BEREITGESTELLTES MATERIAL
################
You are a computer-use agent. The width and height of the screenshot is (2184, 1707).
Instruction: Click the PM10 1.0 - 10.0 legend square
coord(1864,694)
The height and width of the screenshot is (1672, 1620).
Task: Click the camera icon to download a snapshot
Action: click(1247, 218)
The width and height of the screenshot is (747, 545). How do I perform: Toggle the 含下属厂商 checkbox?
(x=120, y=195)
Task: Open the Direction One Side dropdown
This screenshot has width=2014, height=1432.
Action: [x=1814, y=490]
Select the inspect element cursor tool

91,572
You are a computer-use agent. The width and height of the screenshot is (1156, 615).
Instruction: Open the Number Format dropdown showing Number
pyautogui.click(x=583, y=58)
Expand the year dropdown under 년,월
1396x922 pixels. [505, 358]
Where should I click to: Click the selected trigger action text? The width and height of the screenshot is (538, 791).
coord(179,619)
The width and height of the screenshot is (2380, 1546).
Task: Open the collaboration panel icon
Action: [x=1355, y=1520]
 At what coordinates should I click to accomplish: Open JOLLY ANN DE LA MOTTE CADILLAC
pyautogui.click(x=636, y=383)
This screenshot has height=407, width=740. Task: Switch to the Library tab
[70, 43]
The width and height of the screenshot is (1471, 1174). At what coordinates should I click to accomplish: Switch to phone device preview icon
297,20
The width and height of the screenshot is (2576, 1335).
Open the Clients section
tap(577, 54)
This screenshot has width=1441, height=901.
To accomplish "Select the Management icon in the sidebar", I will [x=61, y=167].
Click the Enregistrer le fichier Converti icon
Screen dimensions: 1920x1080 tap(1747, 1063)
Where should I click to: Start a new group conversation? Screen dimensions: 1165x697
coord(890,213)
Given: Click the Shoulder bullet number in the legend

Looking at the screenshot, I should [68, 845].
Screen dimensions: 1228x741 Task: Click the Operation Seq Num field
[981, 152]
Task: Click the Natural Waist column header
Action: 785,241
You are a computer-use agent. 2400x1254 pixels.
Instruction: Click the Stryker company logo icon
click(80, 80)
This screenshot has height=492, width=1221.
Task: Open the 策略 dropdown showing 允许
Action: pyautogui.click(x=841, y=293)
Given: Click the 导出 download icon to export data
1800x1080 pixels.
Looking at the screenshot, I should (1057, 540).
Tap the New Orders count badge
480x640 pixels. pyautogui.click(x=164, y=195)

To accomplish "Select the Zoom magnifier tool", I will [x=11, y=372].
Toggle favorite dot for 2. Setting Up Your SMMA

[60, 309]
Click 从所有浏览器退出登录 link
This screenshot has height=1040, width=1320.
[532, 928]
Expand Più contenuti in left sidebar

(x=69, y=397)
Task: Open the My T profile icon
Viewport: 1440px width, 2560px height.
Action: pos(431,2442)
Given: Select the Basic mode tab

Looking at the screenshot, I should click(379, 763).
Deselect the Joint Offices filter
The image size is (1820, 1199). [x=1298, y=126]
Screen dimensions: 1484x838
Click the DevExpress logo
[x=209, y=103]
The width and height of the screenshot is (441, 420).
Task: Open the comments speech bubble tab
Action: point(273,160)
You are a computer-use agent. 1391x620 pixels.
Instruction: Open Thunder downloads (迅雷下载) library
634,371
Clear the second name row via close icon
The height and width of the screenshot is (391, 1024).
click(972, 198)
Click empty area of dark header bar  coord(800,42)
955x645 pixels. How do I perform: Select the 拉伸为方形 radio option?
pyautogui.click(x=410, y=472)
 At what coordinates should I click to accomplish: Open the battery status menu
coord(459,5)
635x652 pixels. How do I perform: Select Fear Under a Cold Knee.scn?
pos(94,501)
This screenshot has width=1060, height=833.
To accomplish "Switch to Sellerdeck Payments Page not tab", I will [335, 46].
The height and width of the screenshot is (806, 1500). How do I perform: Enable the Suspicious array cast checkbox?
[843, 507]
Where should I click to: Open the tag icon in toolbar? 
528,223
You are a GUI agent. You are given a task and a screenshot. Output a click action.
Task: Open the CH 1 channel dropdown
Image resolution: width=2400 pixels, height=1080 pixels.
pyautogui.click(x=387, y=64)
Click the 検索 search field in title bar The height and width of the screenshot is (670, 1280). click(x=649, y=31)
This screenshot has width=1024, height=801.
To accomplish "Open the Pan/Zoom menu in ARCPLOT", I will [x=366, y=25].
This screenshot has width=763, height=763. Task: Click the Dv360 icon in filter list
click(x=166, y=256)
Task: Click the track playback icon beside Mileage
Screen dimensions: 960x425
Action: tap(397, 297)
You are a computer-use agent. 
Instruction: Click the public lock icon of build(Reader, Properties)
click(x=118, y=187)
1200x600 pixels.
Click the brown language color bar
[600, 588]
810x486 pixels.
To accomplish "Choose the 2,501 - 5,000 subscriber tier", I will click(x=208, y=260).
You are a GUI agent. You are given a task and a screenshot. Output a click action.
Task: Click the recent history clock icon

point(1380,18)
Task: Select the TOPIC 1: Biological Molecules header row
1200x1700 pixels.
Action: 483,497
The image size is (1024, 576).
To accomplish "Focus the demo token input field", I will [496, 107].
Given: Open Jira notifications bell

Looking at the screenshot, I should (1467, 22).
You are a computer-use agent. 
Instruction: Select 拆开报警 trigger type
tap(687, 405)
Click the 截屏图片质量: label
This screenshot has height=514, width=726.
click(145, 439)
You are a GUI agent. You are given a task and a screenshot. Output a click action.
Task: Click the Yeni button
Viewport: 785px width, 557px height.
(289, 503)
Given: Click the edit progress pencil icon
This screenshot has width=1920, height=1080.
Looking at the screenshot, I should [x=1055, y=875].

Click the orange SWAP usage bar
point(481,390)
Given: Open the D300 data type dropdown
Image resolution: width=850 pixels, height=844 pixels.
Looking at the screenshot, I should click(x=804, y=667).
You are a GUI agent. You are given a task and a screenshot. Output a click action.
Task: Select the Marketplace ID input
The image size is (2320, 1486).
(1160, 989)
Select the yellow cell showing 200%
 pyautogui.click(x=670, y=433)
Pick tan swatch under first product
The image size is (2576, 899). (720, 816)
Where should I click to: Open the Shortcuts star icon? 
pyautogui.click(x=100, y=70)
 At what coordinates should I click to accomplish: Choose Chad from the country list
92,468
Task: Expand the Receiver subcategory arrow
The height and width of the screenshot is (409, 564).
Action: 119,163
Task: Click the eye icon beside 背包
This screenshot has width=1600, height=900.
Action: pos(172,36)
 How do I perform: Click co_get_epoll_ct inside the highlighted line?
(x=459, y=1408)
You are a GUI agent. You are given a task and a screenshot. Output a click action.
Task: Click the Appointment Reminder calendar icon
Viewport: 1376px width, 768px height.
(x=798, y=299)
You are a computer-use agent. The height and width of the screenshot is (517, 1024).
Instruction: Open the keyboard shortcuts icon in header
################
DEINE AUFGABE
Finde in den Einträgen oben jede Zeile, in der das Wort „legend“ vorkommt, und schreib diese Zeilen unverändert ab.

LÖSUNG DER AUFGABE
Instruction: Click the PM10 1.0 - 10.0 legend square
Given: Click the Shoulder bullet number in the legend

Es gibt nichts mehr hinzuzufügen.